GOAL: Reproduce the listing below verbatim, with every line in its original order and nothing omitted, altered, or added.

----

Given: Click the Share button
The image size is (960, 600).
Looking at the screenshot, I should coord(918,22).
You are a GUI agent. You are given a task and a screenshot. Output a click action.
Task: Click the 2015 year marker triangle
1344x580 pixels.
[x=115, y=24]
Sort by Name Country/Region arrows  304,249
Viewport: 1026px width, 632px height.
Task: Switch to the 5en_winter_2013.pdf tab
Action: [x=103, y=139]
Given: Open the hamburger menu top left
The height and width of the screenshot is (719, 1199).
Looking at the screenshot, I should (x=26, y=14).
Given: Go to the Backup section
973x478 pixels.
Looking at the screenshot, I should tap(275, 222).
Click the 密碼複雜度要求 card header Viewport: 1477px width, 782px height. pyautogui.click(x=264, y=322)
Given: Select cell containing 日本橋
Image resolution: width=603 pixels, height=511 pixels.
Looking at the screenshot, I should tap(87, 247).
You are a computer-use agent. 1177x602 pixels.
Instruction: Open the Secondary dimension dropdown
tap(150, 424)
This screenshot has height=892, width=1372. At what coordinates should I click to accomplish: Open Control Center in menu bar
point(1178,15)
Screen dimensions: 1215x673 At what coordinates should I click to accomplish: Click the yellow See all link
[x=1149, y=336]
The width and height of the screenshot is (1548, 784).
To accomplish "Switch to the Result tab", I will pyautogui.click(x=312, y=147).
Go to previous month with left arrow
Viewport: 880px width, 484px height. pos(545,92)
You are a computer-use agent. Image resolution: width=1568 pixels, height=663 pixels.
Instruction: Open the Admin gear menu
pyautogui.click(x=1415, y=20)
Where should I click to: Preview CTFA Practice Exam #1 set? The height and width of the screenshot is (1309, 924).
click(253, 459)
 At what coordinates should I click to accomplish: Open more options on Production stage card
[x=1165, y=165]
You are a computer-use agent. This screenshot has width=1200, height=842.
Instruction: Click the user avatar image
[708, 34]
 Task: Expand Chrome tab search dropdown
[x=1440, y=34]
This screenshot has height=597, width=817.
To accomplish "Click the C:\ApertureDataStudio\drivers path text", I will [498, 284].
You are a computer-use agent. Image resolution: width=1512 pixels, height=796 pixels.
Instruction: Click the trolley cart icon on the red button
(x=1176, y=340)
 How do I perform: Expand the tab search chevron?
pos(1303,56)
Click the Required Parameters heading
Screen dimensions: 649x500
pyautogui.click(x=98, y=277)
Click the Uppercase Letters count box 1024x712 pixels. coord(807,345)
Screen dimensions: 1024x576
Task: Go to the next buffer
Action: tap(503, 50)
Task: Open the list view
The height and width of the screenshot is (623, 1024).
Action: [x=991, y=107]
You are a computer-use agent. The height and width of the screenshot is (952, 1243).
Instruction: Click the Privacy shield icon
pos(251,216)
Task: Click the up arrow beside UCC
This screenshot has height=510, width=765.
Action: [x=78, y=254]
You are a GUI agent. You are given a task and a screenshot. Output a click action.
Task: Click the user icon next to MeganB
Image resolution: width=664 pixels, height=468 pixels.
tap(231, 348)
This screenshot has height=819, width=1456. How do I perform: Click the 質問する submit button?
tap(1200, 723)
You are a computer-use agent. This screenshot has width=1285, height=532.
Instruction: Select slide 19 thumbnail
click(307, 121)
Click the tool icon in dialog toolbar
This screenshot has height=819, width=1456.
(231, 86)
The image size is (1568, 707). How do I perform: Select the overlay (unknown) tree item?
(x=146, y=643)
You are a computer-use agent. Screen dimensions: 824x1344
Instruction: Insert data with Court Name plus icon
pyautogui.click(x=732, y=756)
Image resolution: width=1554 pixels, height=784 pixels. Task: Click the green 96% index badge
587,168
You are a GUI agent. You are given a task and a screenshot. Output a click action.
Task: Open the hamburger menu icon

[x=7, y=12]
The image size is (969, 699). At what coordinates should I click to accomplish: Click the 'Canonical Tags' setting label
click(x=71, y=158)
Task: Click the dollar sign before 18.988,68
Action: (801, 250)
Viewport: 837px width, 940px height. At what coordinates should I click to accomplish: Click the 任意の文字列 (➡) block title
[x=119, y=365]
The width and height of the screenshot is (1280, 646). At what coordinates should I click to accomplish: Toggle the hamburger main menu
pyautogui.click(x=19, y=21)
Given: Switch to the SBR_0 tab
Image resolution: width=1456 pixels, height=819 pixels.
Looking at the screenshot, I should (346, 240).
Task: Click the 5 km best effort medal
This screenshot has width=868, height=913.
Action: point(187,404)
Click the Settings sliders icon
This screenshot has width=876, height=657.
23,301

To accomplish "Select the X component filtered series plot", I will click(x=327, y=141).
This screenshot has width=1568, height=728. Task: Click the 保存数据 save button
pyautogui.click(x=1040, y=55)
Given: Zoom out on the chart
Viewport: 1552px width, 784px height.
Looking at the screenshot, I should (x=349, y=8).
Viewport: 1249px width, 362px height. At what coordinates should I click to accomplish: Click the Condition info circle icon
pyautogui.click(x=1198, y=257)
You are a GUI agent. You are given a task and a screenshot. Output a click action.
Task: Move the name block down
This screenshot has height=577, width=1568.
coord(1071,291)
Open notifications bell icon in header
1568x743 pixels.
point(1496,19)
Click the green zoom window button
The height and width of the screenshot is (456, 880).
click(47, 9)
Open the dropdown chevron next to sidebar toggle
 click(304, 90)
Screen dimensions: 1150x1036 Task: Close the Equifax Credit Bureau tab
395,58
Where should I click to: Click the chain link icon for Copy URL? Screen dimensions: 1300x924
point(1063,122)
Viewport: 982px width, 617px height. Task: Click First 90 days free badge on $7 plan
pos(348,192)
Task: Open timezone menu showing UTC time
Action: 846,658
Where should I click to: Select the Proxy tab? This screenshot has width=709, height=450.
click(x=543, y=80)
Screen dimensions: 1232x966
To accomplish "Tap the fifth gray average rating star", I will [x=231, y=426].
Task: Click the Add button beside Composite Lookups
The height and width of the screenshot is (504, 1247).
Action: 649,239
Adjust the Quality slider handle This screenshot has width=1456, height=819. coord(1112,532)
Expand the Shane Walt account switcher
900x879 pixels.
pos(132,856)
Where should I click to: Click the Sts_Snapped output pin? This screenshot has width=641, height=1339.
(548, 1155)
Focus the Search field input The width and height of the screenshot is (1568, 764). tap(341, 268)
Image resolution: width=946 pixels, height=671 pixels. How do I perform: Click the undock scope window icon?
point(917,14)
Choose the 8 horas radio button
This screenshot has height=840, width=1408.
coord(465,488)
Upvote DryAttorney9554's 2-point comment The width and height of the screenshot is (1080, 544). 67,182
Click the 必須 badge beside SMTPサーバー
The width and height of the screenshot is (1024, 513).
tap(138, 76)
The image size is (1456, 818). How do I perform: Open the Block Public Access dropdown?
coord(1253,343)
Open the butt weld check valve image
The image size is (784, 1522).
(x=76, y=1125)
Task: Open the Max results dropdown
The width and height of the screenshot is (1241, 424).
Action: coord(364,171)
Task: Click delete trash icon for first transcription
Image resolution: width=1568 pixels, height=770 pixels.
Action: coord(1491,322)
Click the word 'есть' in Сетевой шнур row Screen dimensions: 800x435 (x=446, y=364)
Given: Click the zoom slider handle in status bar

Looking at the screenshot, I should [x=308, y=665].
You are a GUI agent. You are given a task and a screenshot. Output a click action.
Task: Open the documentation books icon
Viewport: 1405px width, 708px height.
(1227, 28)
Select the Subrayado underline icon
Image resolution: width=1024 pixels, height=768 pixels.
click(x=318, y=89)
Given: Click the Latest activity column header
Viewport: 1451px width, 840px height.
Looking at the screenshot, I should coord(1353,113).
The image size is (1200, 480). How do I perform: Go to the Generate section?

----

COMPLETE RESPONSE:
Given: Click the Share button
The image size is (960, 600).
Looking at the screenshot, I should coord(918,22).
You are a GUI agent. You are given a task and a screenshot. Output a click action.
Task: Click the 2015 year marker triangle
1344x580 pixels.
[x=115, y=24]
Sort by Name Country/Region arrows  304,249
Viewport: 1026px width, 632px height.
Task: Switch to the 5en_winter_2013.pdf tab
Action: [x=103, y=139]
Given: Open the hamburger menu top left
The height and width of the screenshot is (719, 1199).
Looking at the screenshot, I should (x=26, y=14).
Given: Go to the Backup section
973x478 pixels.
Looking at the screenshot, I should tap(275, 222).
Click the 密碼複雜度要求 card header Viewport: 1477px width, 782px height. pyautogui.click(x=264, y=322)
Given: Select cell containing 日本橋
Image resolution: width=603 pixels, height=511 pixels.
Looking at the screenshot, I should tap(87, 247).
You are a computer-use agent. 1177x602 pixels.
Instruction: Open the Secondary dimension dropdown
tap(150, 424)
This screenshot has height=892, width=1372. At what coordinates should I click to accomplish: Open Control Center in menu bar
point(1178,15)
Screen dimensions: 1215x673 At what coordinates should I click to accomplish: Click the yellow See all link
[x=1149, y=336]
The width and height of the screenshot is (1548, 784).
To accomplish "Switch to the Result tab", I will pyautogui.click(x=312, y=147).
Go to previous month with left arrow
Viewport: 880px width, 484px height. pos(545,92)
You are a computer-use agent. Image resolution: width=1568 pixels, height=663 pixels.
Instruction: Open the Admin gear menu
pyautogui.click(x=1415, y=20)
Where should I click to: Preview CTFA Practice Exam #1 set? The height and width of the screenshot is (1309, 924).
click(253, 459)
 At what coordinates should I click to accomplish: Open more options on Production stage card
[x=1165, y=165]
You are a computer-use agent. This screenshot has width=1200, height=842.
Instruction: Click the user avatar image
[708, 34]
 Task: Expand Chrome tab search dropdown
[x=1440, y=34]
This screenshot has height=597, width=817.
To accomplish "Click the C:\ApertureDataStudio\drivers path text", I will [498, 284].
You are a computer-use agent. Image resolution: width=1512 pixels, height=796 pixels.
Instruction: Click the trolley cart icon on the red button
(x=1176, y=340)
 How do I perform: Expand the tab search chevron?
pos(1303,56)
Click the Required Parameters heading
Screen dimensions: 649x500
pyautogui.click(x=98, y=277)
Click the Uppercase Letters count box 1024x712 pixels. coord(807,345)
Screen dimensions: 1024x576
Task: Go to the next buffer
Action: tap(503, 50)
Task: Open the list view
The height and width of the screenshot is (623, 1024).
Action: [x=991, y=107]
You are a computer-use agent. The height and width of the screenshot is (952, 1243).
Instruction: Click the Privacy shield icon
pos(251,216)
Task: Click the up arrow beside UCC
This screenshot has height=510, width=765.
Action: [x=78, y=254]
You are a GUI agent. You are given a task and a screenshot. Output a click action.
Task: Click the user icon next to MeganB
Image resolution: width=664 pixels, height=468 pixels.
tap(231, 348)
This screenshot has height=819, width=1456. How do I perform: Click the 質問する submit button?
tap(1200, 723)
You are a computer-use agent. This screenshot has width=1285, height=532.
Instruction: Select slide 19 thumbnail
click(307, 121)
Click the tool icon in dialog toolbar
This screenshot has height=819, width=1456.
(231, 86)
The image size is (1568, 707). How do I perform: Select the overlay (unknown) tree item?
(x=146, y=643)
You are a computer-use agent. Screen dimensions: 824x1344
Instruction: Insert data with Court Name plus icon
pyautogui.click(x=732, y=756)
Image resolution: width=1554 pixels, height=784 pixels. Task: Click the green 96% index badge
587,168
You are a GUI agent. You are given a task and a screenshot. Output a click action.
Task: Open the hamburger menu icon

[x=7, y=12]
The image size is (969, 699). At what coordinates should I click to accomplish: Click the 'Canonical Tags' setting label
click(x=71, y=158)
Task: Click the dollar sign before 18.988,68
Action: (801, 250)
Viewport: 837px width, 940px height. At what coordinates should I click to accomplish: Click the 任意の文字列 (➡) block title
[x=119, y=365]
The width and height of the screenshot is (1280, 646). At what coordinates should I click to accomplish: Toggle the hamburger main menu
pyautogui.click(x=19, y=21)
Given: Switch to the SBR_0 tab
Image resolution: width=1456 pixels, height=819 pixels.
Looking at the screenshot, I should (346, 240).
Task: Click the 5 km best effort medal
This screenshot has width=868, height=913.
Action: point(187,404)
Click the Settings sliders icon
This screenshot has width=876, height=657.
23,301

To accomplish "Select the X component filtered series plot", I will click(x=327, y=141).
This screenshot has width=1568, height=728. Task: Click the 保存数据 save button
pyautogui.click(x=1040, y=55)
Given: Zoom out on the chart
Viewport: 1552px width, 784px height.
Looking at the screenshot, I should (x=349, y=8).
Viewport: 1249px width, 362px height. At what coordinates should I click to accomplish: Click the Condition info circle icon
pyautogui.click(x=1198, y=257)
You are a GUI agent. You are given a task and a screenshot. Output a click action.
Task: Move the name block down
This screenshot has height=577, width=1568.
coord(1071,291)
Open notifications bell icon in header
1568x743 pixels.
point(1496,19)
Click the green zoom window button
The height and width of the screenshot is (456, 880).
click(47, 9)
Open the dropdown chevron next to sidebar toggle
 click(304, 90)
Screen dimensions: 1150x1036 Task: Close the Equifax Credit Bureau tab
395,58
Where should I click to: Click the chain link icon for Copy URL? Screen dimensions: 1300x924
point(1063,122)
Viewport: 982px width, 617px height. Task: Click First 90 days free badge on $7 plan
pos(348,192)
Task: Open timezone menu showing UTC time
Action: 846,658
Where should I click to: Select the Proxy tab? This screenshot has width=709, height=450.
click(x=543, y=80)
Screen dimensions: 1232x966
To accomplish "Tap the fifth gray average rating star", I will [x=231, y=426].
Task: Click the Add button beside Composite Lookups
The height and width of the screenshot is (504, 1247).
Action: 649,239
Adjust the Quality slider handle This screenshot has width=1456, height=819. coord(1112,532)
Expand the Shane Walt account switcher
900x879 pixels.
pos(132,856)
Where should I click to: Click the Sts_Snapped output pin? This screenshot has width=641, height=1339.
(548, 1155)
Focus the Search field input The width and height of the screenshot is (1568, 764). tap(341, 268)
Image resolution: width=946 pixels, height=671 pixels. How do I perform: Click the undock scope window icon?
point(917,14)
Choose the 8 horas radio button
This screenshot has height=840, width=1408.
coord(465,488)
Upvote DryAttorney9554's 2-point comment The width and height of the screenshot is (1080, 544). 67,182
Click the 必須 badge beside SMTPサーバー
The width and height of the screenshot is (1024, 513).
tap(138, 76)
The image size is (1456, 818). How do I perform: Open the Block Public Access dropdown?
coord(1253,343)
Open the butt weld check valve image
The image size is (784, 1522).
(x=76, y=1125)
Task: Open the Max results dropdown
The width and height of the screenshot is (1241, 424).
Action: coord(364,171)
Task: Click delete trash icon for first transcription
Image resolution: width=1568 pixels, height=770 pixels.
Action: coord(1491,322)
Click the word 'есть' in Сетевой шнур row Screen dimensions: 800x435 (x=446, y=364)
Given: Click the zoom slider handle in status bar

Looking at the screenshot, I should [x=308, y=665].
You are a GUI agent. You are given a task and a screenshot. Output a click action.
Task: Open the documentation books icon
Viewport: 1405px width, 708px height.
(1227, 28)
Select the Subrayado underline icon
Image resolution: width=1024 pixels, height=768 pixels.
click(x=318, y=89)
Given: Click the Latest activity column header
Viewport: 1451px width, 840px height.
Looking at the screenshot, I should coord(1353,113).
The image size is (1200, 480). How do I perform: Go to the Generate section?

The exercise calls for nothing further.